Chain-of-Thought Embeddings for Stance Detection on Social Media
This addresses stance detection for social media analysis, but it is incremental as it builds on existing Chain-of-Thought and RoBERTa methods.
The paper tackles the challenge of stance detection on social media, where implicit slang and colloquial language hinder Large Language Models, by introducing COT Embeddings that integrate Chain-of-Thought reasoning into a RoBERTa-based pipeline, achieving state-of-the-art performance on multiple datasets.

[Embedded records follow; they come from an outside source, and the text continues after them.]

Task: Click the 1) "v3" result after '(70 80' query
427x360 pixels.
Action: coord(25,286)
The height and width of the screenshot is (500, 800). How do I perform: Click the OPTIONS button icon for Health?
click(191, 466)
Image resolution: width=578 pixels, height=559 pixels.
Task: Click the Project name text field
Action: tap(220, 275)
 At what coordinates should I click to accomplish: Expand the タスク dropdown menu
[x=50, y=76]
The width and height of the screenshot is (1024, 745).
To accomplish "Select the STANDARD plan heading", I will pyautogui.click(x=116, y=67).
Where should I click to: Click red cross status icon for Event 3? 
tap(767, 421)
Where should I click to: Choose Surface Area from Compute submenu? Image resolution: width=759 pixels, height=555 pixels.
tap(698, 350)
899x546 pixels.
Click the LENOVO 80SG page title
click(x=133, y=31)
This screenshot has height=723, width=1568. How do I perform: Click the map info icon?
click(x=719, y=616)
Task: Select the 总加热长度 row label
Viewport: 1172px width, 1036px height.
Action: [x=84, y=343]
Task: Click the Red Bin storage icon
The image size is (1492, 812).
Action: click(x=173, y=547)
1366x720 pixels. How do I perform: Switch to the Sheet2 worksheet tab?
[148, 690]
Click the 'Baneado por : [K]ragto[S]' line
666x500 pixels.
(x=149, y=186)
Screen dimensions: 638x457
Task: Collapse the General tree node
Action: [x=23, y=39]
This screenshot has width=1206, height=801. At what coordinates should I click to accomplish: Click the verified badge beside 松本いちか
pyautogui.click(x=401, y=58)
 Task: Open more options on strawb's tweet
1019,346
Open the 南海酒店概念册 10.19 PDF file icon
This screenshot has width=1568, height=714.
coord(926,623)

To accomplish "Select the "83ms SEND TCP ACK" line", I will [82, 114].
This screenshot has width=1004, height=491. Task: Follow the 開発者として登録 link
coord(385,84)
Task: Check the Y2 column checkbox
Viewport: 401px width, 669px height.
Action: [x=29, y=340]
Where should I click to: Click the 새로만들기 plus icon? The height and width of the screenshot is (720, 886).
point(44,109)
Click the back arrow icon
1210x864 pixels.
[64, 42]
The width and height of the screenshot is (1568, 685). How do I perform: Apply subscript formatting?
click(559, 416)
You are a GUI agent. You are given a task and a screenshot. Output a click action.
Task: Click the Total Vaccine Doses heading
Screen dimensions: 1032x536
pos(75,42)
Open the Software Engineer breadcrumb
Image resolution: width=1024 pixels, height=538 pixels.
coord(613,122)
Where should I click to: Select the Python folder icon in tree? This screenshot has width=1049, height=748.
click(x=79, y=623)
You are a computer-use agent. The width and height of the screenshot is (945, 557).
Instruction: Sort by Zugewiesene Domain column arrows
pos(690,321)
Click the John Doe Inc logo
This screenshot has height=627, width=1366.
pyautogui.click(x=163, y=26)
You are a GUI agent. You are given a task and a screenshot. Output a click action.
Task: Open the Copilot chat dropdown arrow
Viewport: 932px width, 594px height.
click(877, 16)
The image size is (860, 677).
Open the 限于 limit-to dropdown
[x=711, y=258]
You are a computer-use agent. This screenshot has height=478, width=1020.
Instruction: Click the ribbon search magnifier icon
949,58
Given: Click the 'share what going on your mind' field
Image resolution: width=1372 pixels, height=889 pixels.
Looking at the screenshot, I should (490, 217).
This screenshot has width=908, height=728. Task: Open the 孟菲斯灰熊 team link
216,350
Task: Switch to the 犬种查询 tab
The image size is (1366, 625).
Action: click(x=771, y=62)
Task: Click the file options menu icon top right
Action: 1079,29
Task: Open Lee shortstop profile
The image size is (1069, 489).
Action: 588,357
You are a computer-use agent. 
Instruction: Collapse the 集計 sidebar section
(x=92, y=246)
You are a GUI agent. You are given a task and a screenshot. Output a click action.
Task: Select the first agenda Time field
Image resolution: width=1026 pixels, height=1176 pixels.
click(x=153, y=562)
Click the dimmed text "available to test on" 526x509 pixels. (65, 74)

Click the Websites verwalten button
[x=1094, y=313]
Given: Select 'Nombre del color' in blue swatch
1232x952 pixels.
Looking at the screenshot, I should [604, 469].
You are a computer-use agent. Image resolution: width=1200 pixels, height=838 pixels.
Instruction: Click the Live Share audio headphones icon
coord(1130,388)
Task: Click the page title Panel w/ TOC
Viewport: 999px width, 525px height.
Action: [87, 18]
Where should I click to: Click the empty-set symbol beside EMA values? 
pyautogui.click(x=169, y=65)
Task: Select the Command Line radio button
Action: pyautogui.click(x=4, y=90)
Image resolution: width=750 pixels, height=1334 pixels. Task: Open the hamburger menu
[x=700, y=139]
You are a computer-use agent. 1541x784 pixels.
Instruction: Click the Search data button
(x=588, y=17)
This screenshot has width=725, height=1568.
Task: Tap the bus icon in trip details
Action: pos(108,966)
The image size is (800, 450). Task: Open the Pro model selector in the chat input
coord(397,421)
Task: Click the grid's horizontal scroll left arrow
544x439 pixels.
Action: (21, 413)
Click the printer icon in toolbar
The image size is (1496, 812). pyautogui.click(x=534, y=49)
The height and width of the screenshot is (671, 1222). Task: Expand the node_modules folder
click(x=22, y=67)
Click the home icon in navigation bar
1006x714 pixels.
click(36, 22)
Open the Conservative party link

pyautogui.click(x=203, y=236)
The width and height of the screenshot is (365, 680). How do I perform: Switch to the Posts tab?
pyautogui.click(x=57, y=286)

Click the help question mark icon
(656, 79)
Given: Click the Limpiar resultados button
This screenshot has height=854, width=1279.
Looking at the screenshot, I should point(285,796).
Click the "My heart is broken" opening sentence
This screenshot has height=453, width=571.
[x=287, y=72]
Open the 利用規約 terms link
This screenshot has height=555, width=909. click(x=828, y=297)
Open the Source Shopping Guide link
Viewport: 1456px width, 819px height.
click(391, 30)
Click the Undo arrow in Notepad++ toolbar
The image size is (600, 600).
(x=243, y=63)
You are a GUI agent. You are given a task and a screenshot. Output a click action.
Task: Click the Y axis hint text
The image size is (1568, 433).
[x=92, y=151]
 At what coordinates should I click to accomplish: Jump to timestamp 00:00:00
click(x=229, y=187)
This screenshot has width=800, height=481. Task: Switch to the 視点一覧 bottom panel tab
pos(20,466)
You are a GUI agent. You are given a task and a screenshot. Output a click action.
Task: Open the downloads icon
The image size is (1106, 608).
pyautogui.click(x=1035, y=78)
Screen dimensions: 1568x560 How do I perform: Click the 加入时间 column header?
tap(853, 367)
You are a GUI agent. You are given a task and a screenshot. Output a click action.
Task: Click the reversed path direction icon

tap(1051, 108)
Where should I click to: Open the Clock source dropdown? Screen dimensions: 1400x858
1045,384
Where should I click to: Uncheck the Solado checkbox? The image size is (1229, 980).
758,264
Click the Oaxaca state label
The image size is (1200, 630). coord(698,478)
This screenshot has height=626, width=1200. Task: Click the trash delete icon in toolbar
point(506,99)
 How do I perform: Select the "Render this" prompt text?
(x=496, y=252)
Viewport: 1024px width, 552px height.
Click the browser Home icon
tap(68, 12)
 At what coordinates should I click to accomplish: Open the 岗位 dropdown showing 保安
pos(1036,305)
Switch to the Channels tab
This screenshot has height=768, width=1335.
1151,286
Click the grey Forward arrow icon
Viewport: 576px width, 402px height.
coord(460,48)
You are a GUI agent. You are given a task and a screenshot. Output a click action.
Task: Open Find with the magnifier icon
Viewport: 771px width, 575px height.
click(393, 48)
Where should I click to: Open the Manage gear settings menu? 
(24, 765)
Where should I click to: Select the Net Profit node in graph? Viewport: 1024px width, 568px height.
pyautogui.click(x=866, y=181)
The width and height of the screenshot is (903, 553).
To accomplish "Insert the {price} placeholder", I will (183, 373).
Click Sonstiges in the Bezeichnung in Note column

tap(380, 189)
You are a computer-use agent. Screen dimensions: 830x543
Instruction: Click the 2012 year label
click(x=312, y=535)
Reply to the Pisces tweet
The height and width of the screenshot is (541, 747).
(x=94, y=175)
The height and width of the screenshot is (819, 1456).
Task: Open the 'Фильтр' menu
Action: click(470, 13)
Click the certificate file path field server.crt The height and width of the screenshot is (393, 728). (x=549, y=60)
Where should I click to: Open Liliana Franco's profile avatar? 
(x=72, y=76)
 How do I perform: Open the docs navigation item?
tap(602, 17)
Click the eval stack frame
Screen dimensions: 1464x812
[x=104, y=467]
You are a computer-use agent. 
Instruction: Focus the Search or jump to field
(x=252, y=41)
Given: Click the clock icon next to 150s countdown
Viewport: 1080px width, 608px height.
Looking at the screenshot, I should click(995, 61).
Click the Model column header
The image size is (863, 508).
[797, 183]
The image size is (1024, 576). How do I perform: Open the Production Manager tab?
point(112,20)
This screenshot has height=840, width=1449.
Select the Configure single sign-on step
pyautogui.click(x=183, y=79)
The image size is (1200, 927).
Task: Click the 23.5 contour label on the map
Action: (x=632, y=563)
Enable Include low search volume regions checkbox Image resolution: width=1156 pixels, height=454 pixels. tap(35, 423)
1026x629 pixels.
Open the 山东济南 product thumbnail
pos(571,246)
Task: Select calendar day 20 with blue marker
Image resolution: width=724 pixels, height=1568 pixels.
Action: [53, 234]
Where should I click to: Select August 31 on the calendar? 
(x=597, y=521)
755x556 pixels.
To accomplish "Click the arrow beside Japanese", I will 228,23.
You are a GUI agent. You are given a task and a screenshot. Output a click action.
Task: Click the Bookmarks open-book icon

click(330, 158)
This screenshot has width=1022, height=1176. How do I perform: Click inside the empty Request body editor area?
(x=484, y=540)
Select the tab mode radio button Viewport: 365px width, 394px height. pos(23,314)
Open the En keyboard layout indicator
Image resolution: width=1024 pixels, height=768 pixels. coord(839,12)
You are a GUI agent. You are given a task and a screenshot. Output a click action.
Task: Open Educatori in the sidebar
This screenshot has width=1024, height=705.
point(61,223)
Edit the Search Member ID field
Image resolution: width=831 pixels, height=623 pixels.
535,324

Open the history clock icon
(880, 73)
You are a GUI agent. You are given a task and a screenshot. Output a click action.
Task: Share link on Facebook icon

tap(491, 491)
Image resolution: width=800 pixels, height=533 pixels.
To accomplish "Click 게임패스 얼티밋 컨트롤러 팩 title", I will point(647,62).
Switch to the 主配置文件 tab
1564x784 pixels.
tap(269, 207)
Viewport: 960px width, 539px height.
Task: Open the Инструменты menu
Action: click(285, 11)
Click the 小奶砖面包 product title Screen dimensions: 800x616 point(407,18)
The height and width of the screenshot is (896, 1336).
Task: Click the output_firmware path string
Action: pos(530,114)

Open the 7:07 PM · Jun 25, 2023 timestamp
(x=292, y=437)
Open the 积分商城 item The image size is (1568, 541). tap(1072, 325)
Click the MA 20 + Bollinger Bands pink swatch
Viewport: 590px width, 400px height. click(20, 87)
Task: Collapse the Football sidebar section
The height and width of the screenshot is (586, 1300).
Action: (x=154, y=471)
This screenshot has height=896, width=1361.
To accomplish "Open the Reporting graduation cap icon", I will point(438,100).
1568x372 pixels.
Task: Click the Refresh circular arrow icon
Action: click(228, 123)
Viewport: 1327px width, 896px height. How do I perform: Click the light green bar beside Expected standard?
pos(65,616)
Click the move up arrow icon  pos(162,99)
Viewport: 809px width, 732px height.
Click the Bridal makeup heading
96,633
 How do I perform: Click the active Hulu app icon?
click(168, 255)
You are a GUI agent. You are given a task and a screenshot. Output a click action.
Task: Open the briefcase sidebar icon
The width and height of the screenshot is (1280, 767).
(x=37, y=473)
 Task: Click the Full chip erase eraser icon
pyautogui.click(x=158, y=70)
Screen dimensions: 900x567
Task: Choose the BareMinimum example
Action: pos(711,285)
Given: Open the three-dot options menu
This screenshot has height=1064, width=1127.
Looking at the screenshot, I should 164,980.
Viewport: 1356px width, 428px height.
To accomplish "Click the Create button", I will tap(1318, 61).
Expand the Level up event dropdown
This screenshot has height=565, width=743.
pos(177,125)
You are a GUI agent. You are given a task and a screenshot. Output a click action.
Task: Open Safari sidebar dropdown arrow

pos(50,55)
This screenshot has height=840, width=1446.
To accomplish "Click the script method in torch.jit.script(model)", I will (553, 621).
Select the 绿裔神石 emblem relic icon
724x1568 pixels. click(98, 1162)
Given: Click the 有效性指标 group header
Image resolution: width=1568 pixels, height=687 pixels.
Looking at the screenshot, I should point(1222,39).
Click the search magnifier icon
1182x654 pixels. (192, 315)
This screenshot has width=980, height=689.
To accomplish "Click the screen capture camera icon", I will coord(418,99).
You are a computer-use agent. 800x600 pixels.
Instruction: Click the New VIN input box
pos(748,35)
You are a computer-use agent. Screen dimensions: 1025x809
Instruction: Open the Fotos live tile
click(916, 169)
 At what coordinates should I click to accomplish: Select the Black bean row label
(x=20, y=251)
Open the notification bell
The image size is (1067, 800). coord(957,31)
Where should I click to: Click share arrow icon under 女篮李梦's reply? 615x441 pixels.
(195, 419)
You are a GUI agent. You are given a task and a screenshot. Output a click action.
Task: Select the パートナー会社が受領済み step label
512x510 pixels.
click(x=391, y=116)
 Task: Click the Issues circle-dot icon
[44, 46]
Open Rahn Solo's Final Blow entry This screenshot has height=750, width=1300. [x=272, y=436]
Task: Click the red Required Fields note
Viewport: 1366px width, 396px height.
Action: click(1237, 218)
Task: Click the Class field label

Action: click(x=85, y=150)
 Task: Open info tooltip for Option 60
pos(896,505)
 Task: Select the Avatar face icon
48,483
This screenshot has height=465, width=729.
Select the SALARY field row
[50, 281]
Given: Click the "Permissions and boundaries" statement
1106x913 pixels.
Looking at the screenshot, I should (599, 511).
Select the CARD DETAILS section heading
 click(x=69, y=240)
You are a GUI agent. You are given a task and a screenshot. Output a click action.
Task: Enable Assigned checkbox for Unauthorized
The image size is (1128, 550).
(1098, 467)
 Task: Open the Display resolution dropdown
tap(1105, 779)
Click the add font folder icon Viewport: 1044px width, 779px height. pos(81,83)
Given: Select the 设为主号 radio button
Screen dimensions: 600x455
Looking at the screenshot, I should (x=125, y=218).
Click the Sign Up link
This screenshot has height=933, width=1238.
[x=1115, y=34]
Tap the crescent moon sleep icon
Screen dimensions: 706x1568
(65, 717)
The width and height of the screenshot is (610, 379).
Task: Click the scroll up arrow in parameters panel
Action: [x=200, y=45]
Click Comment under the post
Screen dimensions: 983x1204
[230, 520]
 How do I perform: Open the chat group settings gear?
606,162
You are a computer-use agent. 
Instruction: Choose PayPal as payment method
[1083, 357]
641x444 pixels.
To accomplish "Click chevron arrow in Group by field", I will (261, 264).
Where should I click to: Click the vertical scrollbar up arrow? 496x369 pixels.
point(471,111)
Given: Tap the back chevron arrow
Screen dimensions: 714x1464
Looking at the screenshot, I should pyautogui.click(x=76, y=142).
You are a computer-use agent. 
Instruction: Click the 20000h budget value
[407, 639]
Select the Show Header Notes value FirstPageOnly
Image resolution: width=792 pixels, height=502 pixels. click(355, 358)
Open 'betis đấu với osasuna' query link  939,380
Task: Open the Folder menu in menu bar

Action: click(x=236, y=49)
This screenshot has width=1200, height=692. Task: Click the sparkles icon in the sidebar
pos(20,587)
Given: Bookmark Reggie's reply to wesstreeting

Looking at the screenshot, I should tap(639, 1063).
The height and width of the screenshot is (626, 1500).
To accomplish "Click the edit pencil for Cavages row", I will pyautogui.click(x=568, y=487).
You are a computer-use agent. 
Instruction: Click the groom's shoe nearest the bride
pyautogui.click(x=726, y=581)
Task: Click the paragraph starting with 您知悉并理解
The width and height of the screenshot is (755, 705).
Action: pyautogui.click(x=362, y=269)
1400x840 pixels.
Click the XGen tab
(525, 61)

Stance detection on social media is challenging for Large Language Models (LLMs), as emerging slang and colloquial language in online conversations often contain deeply implicit stance labels. Chain-of-Thought (COT) prompting has recently been shown to improve performance on stance detection tasks -- alleviating some of these issues. However, COT prompting still struggles with implicit stance identification. This challenge arises because many samples are initially challenging to comprehend before a model becomes familiar with the slang and evolving knowledge related to different topics, all of which need to be acquired through the training data. In this study, we address this problem by introducing COT Embeddings which improve COT performance on stance detection tasks by embedding COT reasonings and integrating them into a traditional RoBERTa-based stance detection pipeline. Our analysis demonstrates that 1) text encoders can leverage COT reasonings with minor errors or hallucinations that would otherwise distort the COT output label. 2) Text encoders can overlook misleading COT reasoning when a sample's prediction heavily depends on domain-specific patterns. Our model achieves SOTA performance on multiple stance detection datasets collected from social media.